*** Opening Exercise inputs ***

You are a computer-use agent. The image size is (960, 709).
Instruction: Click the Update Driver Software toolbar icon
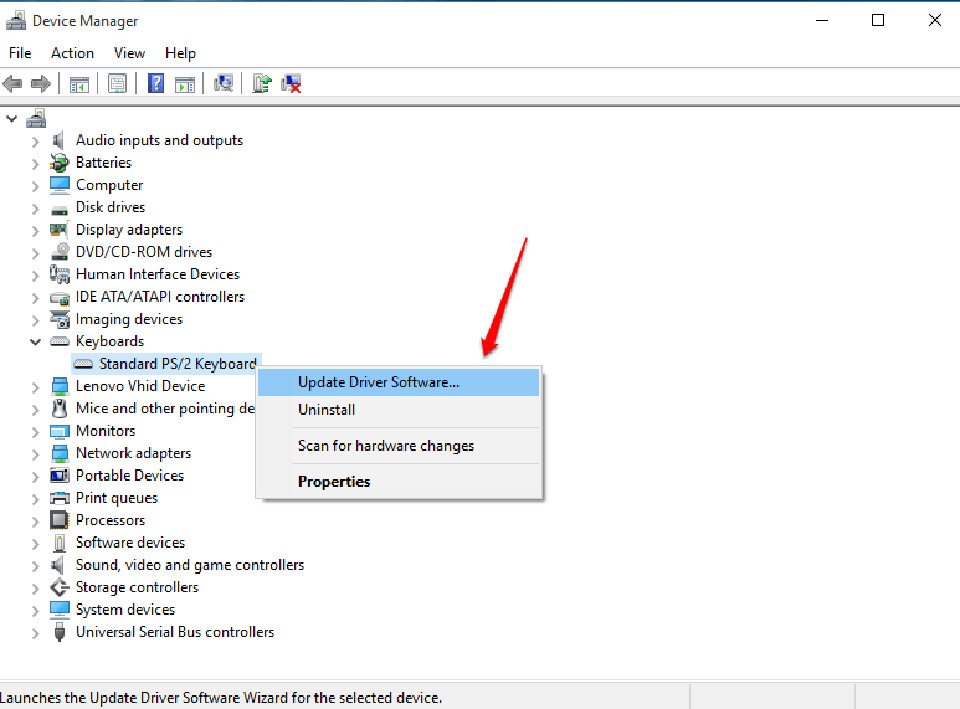click(261, 83)
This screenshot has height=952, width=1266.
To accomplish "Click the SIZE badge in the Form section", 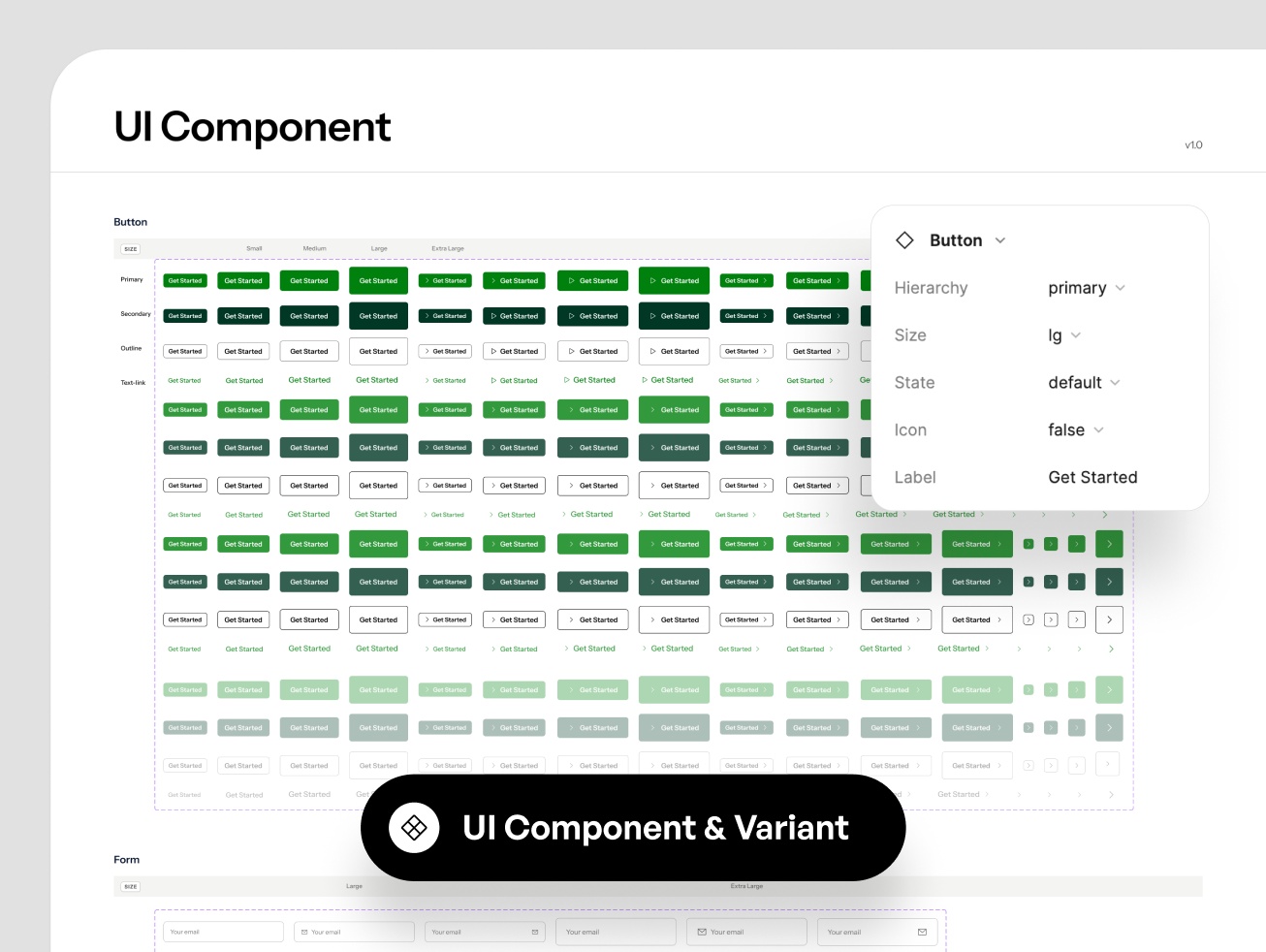I will (x=129, y=886).
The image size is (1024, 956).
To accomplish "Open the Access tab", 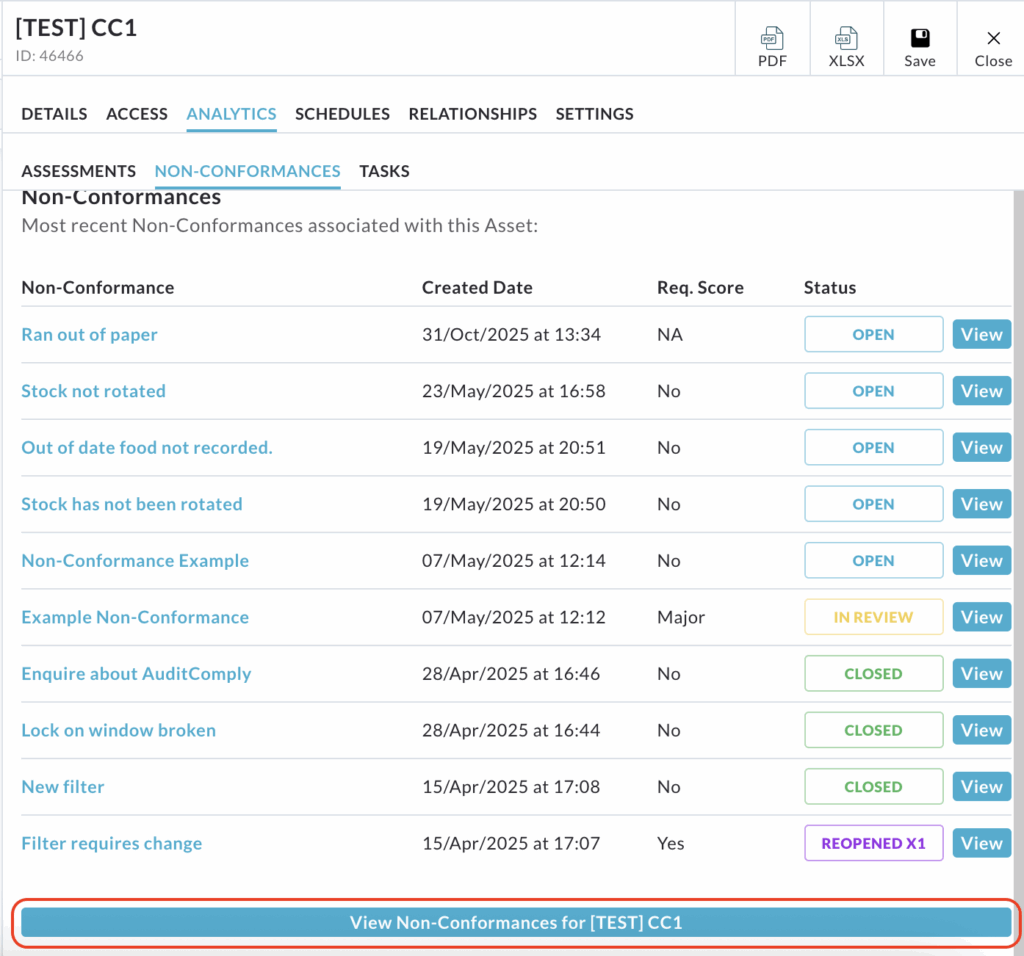I will (x=137, y=114).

*** Closing Exercise inputs ***

▶ **Task directions**: State the number of lines in the records that include the word "image", and add nothing to it.

▶ **Solution to the exercise**: 2